§ Exercise requirements: Write out exactly every line from the one containing "Task: Click the" through the final line of the material below, both included. Pictures are to be skipped.

§ Given data:
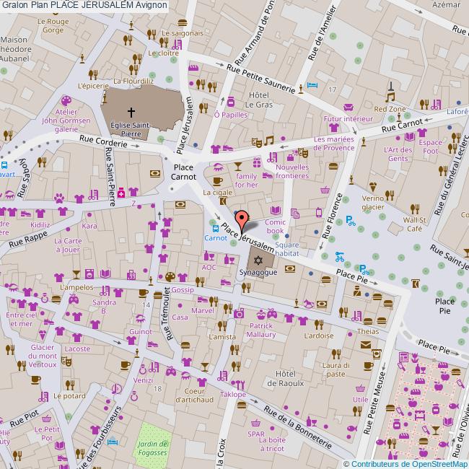Click the Red Zone music note icon
The height and width of the screenshot is (469, 469).
(390, 97)
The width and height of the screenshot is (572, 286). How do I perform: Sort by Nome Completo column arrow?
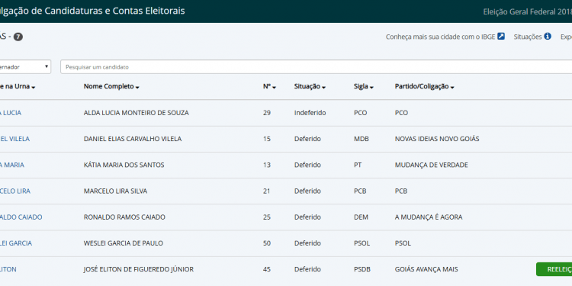coord(137,88)
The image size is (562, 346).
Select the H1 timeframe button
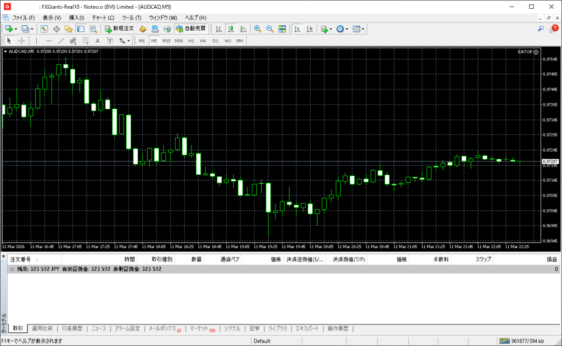pyautogui.click(x=191, y=41)
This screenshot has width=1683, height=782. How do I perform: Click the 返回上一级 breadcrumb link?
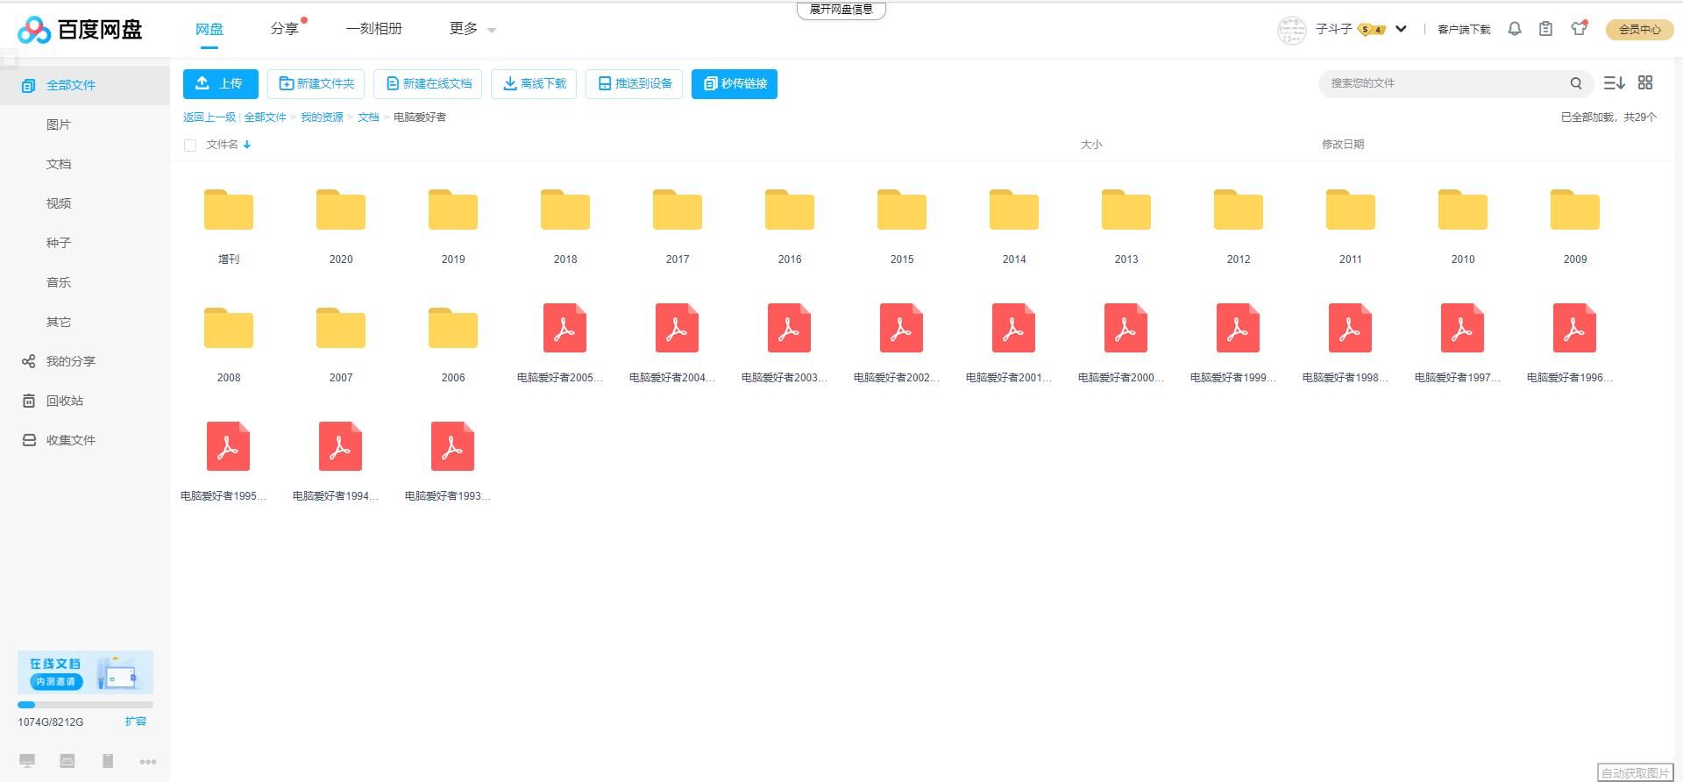[209, 117]
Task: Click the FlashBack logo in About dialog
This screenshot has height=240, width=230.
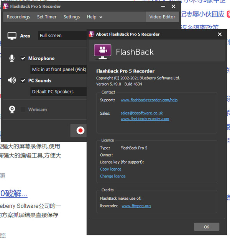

§ Your solution:
Task: Click the FlashBack logo in About dialog
This screenshot has height=240, width=230.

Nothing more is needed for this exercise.